After issuing the restraining order, the court decided to proceed with the substantive application on Tuesday.
At the resumed hearing, however, an Abuja based lawyer, Okere Kingdom, informed the court of his decision to join in the matter.
In an attempt to persuade the court to entertain his appeal, Mr. Kingdom said he was filing the motion on behalf of ‘a political party’ and thus reserves a right to be heard, since the decision of the court would adversely affect his party’s position in the forthcoming 2019 general elections.
Mr. Kingdom said the rules of the court allowed him to be joined, if he wished to do so.
He, therefore, asked the court to allow his application. The applicant also threatened to file a separate application, at the same court, should his request be refused.
The other parties to the matter, however, opposed the application in its entirety.
Mr. Olanipekun said the applicant has not undertaken to comply with the speed with which the parties plan to proceed with the case. He urged the court to refuse the application to ensure an accelerated hearing of the substantive suit.

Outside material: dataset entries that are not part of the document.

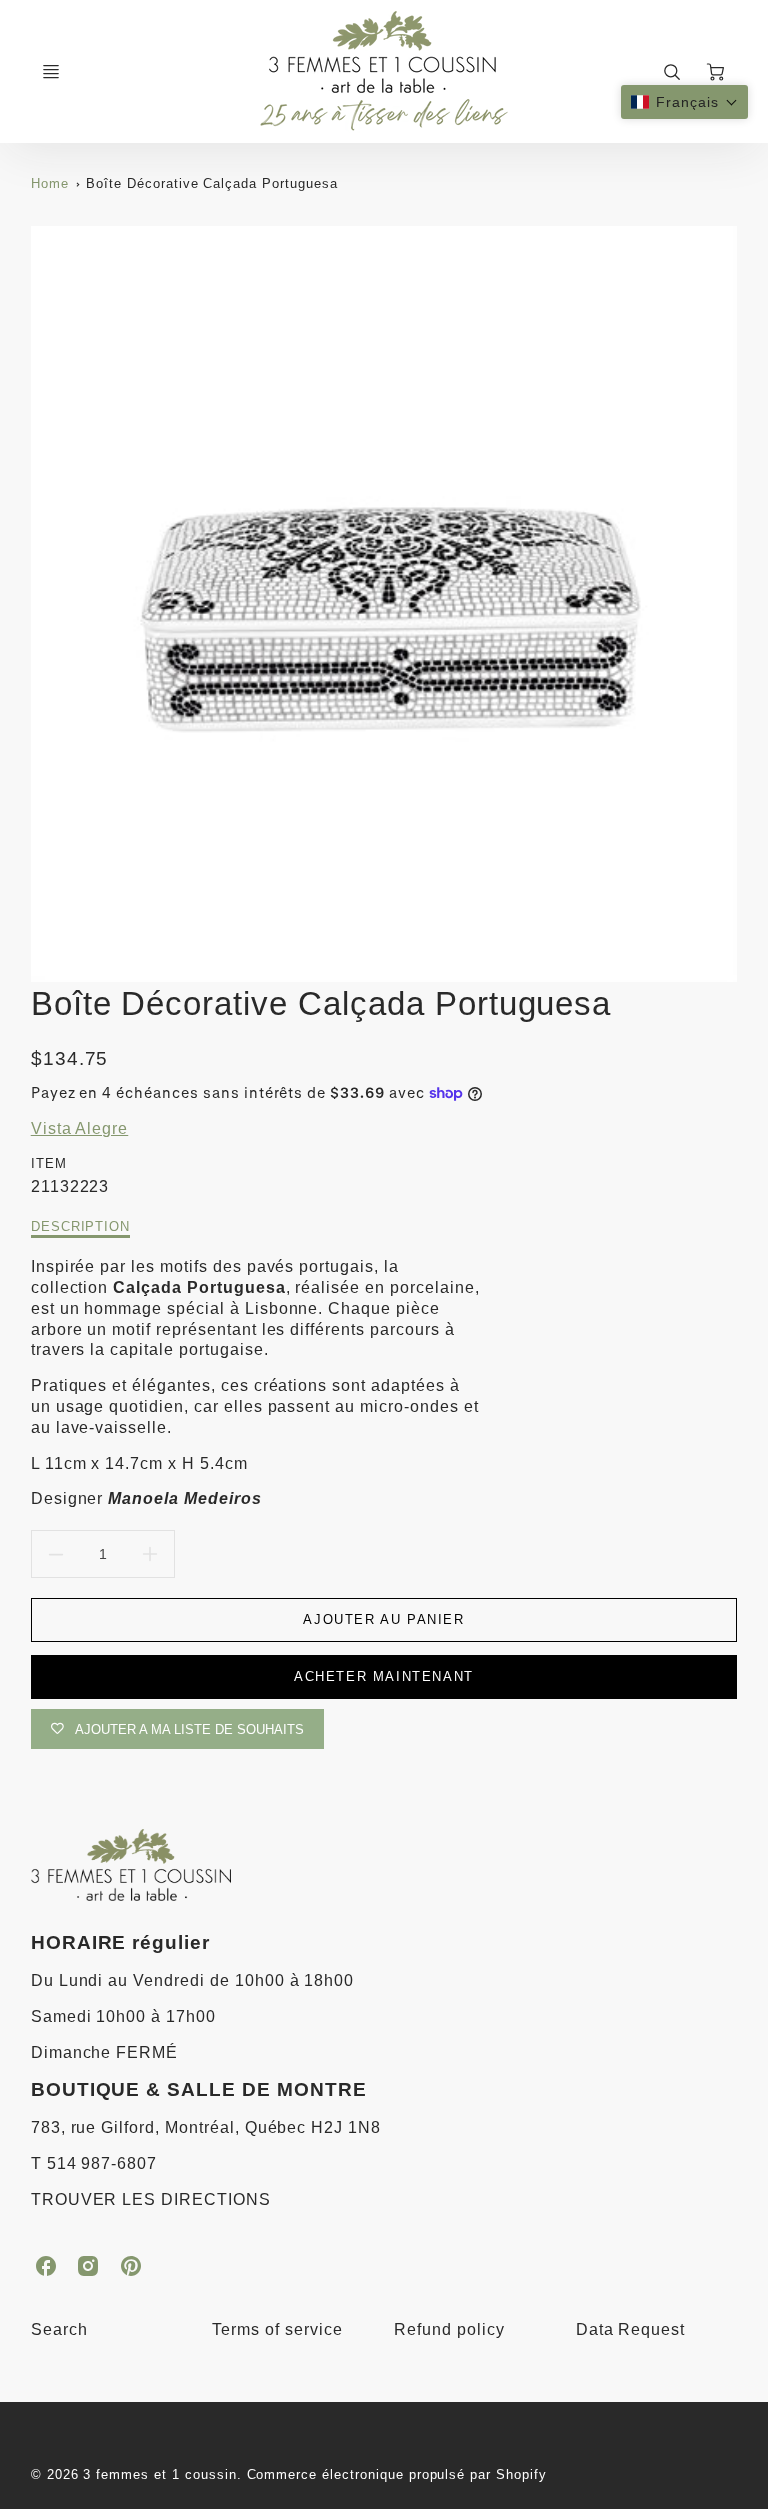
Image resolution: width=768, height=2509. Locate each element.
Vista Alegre (80, 1128)
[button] (684, 102)
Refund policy (449, 2329)
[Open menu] (51, 72)
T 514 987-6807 (94, 2163)
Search (59, 2329)
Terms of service (277, 2329)
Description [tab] (81, 1226)
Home (50, 183)
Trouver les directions (151, 2199)
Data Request (631, 2329)
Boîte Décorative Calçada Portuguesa (212, 183)
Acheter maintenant (384, 1676)
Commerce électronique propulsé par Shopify (397, 2474)
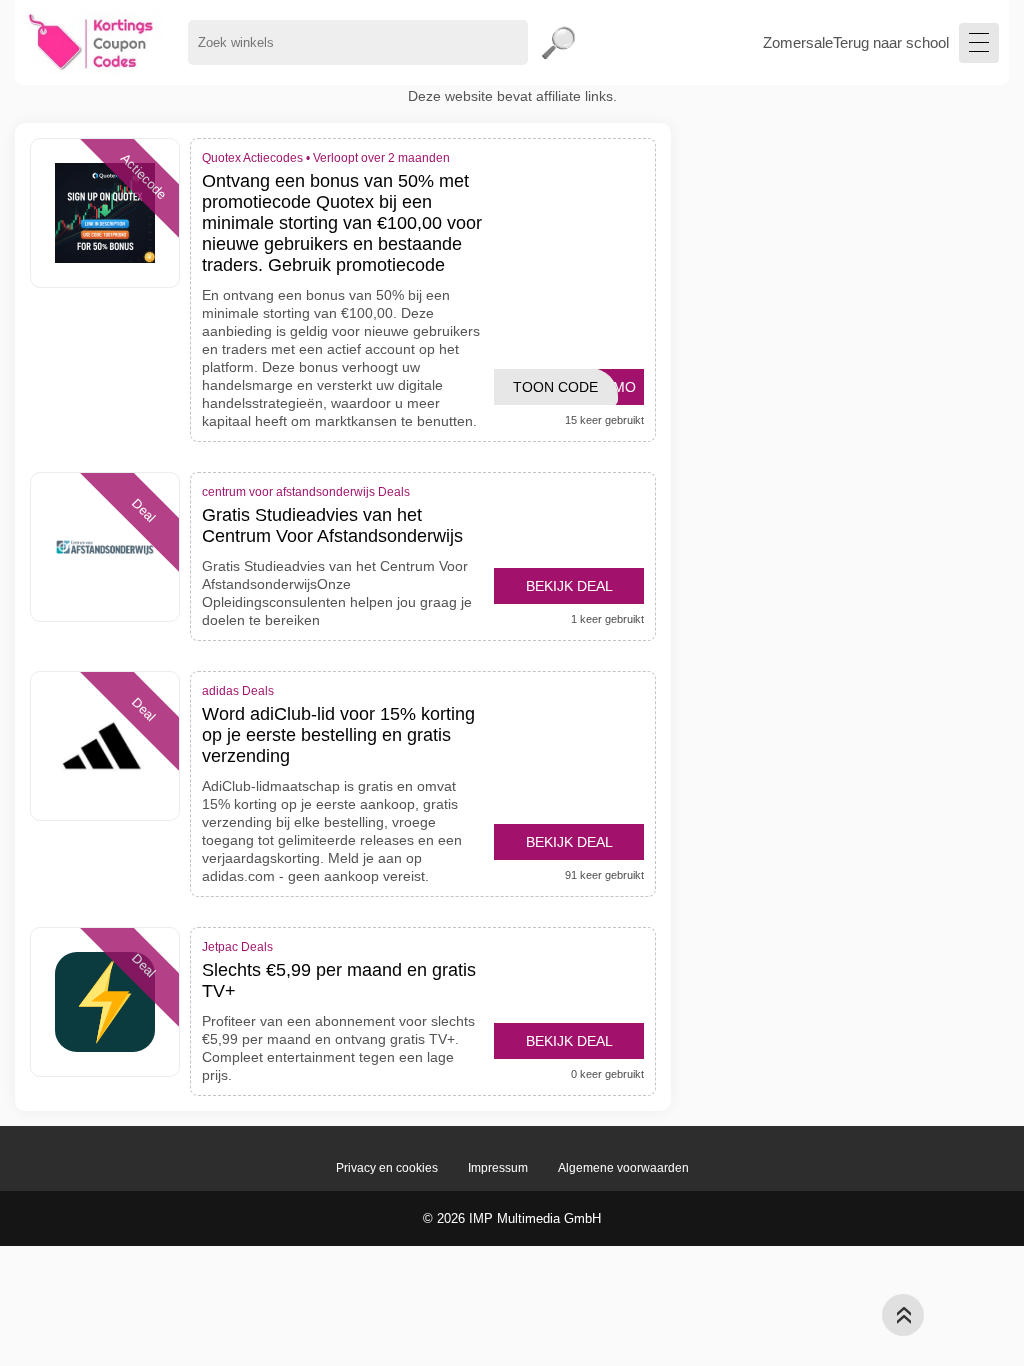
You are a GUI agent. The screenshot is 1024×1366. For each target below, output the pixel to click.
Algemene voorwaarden (623, 1168)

Also present at the hearing was the Attorney-General and Minister of Justice, Abubakar Malami, who urged the court to refuse the application for lacking in merit. Mr. Malami said the argument brought forth by the applicant that he is representing a political party is not sufficient to allow him partake in the trial.
Speaking on behalf of INEC, its counsel, Femi Falana, urged the court to refuse the application on the grounds that the motion is ”materially defective”.
After standing down the matter for about an hour, Justice Mohammed refused the application by Mr. Kingdom.
The court then adjourned the matter till March 26, without proceeding with hearing into the substantive matter.
With Tuesday’s court case, the injunction against the lawmakers still stands.
PREMIUM TIMES reported how the Senate resolved to write the Chief Justice of Nigeria (CJN) on the matter, saying it was a case of an arm of government (Judiciary) preventing another arm (Legislature) from performing its duties.